(Collected data)
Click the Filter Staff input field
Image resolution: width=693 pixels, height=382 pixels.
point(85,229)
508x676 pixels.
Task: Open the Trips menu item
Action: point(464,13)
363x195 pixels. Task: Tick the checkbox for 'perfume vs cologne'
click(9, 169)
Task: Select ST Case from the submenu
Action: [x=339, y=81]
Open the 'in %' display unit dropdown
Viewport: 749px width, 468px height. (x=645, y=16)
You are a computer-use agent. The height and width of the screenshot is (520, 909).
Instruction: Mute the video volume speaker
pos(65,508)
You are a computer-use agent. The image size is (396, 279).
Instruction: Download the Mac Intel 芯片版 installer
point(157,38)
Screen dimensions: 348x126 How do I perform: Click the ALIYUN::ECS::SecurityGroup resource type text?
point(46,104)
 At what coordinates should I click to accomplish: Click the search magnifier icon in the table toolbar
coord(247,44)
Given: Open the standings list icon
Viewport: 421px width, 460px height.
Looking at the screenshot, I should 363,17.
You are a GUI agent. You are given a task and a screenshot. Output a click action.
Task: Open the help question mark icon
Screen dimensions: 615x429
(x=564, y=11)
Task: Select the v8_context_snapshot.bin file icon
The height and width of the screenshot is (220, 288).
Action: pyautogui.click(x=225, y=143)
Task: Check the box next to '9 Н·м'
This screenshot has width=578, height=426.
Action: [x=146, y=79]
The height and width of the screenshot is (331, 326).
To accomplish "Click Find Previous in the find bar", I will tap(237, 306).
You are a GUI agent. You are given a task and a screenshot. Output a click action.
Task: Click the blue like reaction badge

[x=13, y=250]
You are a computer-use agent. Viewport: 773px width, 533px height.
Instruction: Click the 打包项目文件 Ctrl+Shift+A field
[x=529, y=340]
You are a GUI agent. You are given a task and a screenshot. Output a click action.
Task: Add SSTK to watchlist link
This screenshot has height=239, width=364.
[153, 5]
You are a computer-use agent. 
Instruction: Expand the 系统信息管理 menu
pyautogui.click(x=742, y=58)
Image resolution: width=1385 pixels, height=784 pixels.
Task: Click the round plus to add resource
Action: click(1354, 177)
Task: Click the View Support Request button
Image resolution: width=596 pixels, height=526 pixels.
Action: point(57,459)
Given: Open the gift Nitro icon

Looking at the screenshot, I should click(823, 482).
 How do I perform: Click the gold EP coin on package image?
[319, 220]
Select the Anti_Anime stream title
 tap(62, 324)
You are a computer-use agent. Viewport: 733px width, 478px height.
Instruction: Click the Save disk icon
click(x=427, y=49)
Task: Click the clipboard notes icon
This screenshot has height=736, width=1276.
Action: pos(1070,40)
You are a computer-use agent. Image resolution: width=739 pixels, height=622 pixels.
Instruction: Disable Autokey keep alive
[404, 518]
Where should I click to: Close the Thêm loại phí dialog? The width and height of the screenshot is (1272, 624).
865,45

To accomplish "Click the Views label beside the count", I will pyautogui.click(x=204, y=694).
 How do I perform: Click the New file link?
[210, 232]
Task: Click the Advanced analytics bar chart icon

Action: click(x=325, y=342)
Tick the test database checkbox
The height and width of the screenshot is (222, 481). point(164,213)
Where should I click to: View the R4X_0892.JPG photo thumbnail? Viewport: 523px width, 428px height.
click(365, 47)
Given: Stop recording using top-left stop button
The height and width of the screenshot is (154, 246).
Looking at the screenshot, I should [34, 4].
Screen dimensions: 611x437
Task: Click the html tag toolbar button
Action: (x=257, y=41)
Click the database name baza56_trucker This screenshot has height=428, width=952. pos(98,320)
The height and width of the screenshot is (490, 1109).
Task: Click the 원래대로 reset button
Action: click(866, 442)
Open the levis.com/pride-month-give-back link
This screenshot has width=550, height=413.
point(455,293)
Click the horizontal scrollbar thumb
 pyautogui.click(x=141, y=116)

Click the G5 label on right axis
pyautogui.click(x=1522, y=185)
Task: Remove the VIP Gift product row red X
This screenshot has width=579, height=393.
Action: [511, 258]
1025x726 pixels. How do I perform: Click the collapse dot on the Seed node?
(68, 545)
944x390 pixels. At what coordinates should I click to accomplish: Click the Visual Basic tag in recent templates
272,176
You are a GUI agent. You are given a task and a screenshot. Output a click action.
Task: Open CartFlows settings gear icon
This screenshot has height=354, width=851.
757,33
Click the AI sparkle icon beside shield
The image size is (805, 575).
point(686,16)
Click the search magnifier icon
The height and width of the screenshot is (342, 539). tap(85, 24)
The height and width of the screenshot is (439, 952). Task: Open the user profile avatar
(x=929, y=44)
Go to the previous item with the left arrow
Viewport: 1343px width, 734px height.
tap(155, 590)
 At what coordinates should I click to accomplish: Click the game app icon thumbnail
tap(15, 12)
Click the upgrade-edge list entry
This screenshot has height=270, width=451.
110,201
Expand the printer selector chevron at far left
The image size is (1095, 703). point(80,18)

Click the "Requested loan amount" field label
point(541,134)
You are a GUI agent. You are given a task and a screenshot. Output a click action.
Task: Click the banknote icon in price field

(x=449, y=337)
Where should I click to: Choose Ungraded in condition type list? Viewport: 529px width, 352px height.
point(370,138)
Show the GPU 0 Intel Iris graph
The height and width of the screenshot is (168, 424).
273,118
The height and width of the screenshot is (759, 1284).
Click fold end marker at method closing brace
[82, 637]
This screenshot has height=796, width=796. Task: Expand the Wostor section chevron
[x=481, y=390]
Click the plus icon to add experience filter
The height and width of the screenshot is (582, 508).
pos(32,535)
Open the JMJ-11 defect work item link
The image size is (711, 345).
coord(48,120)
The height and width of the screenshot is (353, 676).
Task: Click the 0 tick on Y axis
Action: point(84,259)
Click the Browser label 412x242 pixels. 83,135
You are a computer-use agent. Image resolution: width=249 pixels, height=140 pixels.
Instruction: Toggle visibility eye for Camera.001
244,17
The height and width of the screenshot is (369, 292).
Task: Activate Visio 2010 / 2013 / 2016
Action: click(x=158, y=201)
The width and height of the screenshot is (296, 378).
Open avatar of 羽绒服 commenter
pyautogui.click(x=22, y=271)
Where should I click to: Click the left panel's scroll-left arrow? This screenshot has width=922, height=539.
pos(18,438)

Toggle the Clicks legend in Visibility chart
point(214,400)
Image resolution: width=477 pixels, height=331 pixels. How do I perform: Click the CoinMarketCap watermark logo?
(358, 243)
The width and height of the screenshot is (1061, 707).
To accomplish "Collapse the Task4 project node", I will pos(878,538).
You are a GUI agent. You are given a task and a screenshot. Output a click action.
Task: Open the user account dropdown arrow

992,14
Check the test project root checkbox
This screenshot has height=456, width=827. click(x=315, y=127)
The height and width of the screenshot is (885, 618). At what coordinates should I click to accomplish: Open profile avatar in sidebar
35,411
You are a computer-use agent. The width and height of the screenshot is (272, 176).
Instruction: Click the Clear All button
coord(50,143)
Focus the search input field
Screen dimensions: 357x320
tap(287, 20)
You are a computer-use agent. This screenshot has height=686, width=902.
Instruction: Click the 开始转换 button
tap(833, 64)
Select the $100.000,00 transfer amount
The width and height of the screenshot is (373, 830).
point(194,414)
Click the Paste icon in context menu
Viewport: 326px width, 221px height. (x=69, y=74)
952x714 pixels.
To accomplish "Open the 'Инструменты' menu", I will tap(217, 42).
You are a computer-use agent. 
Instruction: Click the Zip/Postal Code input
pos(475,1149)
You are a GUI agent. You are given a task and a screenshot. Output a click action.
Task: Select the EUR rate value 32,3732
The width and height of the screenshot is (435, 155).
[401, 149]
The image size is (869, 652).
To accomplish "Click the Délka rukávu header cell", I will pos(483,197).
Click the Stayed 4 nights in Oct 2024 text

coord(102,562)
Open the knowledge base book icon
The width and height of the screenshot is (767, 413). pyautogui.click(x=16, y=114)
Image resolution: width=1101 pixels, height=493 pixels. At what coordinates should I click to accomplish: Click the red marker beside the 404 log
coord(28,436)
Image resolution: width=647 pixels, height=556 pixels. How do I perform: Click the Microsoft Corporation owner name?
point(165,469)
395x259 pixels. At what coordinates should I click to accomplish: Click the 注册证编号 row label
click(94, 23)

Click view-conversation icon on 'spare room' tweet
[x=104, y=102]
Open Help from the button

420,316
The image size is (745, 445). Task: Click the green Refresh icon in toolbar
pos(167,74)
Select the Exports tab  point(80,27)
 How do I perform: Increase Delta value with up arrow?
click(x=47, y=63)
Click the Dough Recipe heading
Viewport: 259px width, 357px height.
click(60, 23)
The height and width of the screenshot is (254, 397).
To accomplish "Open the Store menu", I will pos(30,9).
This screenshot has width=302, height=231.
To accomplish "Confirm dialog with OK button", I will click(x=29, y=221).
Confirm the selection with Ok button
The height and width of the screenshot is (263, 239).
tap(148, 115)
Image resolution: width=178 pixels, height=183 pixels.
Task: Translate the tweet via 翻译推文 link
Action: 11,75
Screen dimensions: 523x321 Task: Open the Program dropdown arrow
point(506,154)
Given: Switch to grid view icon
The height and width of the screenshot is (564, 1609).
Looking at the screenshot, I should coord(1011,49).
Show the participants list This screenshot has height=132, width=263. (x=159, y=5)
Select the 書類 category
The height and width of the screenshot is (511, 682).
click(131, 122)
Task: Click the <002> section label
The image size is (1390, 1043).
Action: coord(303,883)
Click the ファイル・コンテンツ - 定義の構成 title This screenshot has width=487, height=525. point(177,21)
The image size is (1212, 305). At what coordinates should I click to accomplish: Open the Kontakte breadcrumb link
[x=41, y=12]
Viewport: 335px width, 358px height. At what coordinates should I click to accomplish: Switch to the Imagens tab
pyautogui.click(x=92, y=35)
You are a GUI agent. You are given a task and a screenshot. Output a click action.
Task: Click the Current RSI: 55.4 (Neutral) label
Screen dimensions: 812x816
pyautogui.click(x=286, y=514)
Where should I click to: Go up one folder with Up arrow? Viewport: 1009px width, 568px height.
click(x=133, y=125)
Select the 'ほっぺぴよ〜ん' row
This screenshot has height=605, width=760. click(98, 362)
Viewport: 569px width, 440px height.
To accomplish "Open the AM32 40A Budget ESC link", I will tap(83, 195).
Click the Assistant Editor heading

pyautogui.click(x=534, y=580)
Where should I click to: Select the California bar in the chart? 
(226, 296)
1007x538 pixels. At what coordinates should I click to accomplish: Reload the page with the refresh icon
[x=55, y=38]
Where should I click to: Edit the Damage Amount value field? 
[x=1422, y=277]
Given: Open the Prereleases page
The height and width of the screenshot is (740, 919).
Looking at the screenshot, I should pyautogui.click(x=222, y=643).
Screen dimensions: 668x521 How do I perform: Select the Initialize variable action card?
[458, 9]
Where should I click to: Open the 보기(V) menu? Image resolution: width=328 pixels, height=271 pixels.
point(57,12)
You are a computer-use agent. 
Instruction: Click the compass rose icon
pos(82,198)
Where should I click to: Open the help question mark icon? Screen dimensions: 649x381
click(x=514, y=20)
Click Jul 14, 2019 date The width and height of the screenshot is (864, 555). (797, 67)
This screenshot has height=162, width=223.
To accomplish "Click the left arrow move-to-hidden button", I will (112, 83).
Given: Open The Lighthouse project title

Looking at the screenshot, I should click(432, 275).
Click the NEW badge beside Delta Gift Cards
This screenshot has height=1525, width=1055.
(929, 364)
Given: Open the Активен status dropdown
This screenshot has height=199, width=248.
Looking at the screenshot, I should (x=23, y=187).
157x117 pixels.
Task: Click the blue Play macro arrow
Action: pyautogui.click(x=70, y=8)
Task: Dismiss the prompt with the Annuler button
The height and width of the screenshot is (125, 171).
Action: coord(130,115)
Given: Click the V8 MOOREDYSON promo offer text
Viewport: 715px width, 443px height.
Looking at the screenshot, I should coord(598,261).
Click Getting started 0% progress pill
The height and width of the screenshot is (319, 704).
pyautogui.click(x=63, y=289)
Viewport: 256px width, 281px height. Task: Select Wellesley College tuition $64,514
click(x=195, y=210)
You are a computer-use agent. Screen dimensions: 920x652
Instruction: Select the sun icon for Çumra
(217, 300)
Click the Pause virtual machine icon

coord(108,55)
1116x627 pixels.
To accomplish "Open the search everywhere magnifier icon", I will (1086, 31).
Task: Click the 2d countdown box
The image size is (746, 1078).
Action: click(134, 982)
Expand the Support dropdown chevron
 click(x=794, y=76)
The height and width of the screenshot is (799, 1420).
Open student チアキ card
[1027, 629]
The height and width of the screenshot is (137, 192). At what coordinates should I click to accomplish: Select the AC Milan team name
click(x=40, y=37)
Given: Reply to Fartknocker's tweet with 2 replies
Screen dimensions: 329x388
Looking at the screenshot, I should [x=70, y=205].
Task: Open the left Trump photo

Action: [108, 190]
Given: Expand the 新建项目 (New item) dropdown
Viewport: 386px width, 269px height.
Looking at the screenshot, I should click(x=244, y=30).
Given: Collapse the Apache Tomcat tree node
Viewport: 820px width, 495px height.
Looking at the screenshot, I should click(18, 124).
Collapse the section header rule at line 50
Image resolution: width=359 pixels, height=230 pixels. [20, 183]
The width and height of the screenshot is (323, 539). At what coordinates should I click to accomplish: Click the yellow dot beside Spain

**Goal of the exercise**
Write out exactly the lines above from the line with "This screenshot has width=302, height=231." through the line with "Click the ファイル・コンテンツ", both of them included, and leave out all other lines.

**Output below**
This screenshot has width=302, height=231.
To accomplish "Confirm dialog with OK button", I will click(x=29, y=221).
Confirm the selection with Ok button
The height and width of the screenshot is (263, 239).
tap(148, 115)
Image resolution: width=178 pixels, height=183 pixels.
Task: Translate the tweet via 翻译推文 link
Action: 11,75
Screen dimensions: 523x321 Task: Open the Program dropdown arrow
point(506,154)
Given: Switch to grid view icon
The height and width of the screenshot is (564, 1609).
Looking at the screenshot, I should coord(1011,49).
Show the participants list This screenshot has height=132, width=263. (x=159, y=5)
Select the 書類 category
The height and width of the screenshot is (511, 682).
click(131, 122)
Task: Click the <002> section label
The image size is (1390, 1043).
Action: coord(303,883)
Click the ファイル・コンテンツ - 定義の構成 title This screenshot has width=487, height=525. point(177,21)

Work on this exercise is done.